== Problem to work on ==
Only those lines in the data below from the line containing "Task: Click the word 'saldırmak' in the tweet" through the line containing "Given: Open POS kvitai in the sidebar", both included, should be restated word for word.

Entries taken from a collection
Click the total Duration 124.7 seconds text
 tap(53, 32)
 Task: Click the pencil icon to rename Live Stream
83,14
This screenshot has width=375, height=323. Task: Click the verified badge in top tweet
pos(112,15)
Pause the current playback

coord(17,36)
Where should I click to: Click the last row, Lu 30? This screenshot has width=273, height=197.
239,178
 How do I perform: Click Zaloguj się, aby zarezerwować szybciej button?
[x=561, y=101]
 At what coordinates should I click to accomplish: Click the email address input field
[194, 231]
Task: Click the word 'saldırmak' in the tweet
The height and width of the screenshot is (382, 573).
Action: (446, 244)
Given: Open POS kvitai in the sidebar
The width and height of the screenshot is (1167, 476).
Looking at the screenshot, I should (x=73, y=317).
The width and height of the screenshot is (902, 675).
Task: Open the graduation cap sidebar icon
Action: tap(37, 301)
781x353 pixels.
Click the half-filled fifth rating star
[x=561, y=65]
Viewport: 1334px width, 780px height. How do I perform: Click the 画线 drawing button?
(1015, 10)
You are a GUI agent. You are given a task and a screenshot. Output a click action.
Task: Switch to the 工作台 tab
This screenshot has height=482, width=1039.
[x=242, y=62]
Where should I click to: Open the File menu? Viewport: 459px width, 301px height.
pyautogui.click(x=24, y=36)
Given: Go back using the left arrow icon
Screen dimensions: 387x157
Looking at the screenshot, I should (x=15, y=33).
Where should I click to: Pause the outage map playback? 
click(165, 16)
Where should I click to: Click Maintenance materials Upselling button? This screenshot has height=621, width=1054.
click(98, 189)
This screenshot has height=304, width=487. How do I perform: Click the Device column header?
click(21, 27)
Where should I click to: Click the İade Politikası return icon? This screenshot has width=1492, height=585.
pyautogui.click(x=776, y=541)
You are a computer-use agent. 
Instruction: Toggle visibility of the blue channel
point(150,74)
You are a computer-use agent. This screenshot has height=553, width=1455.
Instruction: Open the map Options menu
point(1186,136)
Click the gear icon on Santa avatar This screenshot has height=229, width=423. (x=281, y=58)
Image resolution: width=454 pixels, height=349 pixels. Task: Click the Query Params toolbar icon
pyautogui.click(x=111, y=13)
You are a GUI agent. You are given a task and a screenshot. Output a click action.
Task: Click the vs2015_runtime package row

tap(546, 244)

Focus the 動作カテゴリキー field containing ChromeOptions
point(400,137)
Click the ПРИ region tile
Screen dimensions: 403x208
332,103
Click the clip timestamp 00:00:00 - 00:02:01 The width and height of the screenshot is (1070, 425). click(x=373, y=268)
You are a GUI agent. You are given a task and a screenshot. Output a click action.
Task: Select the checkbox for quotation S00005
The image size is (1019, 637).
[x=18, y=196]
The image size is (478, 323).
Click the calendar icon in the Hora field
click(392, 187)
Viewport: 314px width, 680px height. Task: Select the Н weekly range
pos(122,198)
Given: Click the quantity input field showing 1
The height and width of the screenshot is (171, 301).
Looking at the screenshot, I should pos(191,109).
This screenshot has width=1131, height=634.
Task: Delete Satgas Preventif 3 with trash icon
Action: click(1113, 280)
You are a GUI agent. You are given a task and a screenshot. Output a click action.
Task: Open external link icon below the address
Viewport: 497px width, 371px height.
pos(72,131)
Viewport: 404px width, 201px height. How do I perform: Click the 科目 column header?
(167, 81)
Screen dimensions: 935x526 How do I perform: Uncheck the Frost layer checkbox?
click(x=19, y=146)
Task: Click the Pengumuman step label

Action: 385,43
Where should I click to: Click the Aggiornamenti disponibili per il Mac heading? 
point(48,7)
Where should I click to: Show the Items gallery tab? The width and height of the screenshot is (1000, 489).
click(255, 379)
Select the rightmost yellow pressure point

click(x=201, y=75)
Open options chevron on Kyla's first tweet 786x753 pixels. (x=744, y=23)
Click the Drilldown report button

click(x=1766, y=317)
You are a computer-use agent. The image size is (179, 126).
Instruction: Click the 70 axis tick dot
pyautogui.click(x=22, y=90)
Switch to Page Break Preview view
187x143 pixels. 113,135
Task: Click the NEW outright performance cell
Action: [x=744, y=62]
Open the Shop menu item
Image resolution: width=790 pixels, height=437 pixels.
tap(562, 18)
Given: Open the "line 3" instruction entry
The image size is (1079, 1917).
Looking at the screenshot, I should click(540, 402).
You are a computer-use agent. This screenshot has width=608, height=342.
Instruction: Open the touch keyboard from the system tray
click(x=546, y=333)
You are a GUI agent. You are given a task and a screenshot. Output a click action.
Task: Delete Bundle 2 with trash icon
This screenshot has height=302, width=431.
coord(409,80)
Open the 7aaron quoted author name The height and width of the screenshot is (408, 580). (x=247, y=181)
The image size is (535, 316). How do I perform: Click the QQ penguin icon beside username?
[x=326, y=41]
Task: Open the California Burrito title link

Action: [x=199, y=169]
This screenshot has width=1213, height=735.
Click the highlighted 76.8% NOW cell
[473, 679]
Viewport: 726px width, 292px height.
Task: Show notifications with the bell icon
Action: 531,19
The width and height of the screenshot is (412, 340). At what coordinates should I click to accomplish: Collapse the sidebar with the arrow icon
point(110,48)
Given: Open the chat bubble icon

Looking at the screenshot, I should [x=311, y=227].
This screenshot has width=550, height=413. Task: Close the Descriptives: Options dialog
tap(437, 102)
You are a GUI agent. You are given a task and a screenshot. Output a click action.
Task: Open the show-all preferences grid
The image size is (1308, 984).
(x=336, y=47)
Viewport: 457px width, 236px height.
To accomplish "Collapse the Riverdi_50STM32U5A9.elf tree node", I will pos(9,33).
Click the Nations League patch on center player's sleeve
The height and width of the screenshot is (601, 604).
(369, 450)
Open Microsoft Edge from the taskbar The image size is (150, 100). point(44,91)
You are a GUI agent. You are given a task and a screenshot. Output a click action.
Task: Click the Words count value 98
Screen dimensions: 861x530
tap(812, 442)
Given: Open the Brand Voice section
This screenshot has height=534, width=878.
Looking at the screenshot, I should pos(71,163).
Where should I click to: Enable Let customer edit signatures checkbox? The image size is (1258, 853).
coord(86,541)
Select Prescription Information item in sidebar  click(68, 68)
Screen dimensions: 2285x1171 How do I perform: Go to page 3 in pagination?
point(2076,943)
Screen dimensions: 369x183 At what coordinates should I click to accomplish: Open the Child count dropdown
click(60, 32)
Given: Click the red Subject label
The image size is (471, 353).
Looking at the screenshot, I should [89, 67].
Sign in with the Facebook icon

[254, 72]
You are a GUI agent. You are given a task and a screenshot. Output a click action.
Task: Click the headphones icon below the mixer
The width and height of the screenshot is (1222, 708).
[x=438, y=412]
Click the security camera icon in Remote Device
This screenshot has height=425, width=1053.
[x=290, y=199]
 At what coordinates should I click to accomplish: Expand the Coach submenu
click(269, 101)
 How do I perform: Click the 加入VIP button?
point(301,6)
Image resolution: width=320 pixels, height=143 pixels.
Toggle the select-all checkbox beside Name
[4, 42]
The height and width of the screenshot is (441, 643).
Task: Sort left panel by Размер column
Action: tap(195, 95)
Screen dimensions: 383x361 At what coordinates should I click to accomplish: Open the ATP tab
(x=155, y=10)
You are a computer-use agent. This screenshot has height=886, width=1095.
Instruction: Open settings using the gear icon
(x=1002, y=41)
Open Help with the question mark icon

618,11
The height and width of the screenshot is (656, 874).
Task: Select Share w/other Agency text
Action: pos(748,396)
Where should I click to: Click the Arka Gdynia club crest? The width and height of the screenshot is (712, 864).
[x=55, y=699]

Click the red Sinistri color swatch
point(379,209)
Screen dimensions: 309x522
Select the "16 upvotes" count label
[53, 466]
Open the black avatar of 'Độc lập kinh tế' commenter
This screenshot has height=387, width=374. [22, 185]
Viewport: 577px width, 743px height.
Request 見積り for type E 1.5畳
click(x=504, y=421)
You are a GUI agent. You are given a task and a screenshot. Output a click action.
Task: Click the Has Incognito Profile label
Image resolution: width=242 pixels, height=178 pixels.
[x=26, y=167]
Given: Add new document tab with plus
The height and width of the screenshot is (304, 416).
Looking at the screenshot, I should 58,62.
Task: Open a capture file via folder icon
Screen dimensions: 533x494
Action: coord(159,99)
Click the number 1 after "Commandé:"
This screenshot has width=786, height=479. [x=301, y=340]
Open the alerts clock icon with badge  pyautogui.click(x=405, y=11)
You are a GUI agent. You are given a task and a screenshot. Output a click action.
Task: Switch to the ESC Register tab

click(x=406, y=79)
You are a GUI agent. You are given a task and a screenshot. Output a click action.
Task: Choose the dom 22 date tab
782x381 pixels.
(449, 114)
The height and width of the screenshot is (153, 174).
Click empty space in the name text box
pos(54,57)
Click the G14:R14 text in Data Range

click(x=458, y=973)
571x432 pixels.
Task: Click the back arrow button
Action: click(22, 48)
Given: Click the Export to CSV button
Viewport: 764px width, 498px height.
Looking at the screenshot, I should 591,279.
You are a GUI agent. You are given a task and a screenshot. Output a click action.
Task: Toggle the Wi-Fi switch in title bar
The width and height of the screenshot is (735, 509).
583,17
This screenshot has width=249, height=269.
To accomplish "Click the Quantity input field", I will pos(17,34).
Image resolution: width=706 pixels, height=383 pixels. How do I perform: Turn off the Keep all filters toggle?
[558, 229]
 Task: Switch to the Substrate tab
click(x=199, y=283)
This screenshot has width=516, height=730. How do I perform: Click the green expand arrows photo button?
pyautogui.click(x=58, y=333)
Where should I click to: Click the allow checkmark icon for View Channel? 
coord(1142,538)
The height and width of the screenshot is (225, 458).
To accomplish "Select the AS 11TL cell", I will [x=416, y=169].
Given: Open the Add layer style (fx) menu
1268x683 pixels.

== Solution for this exercise ==
Task: Click the word 'saldırmak' in the tweet
The height and width of the screenshot is (382, 573).
Action: (446, 244)
Given: Open POS kvitai in the sidebar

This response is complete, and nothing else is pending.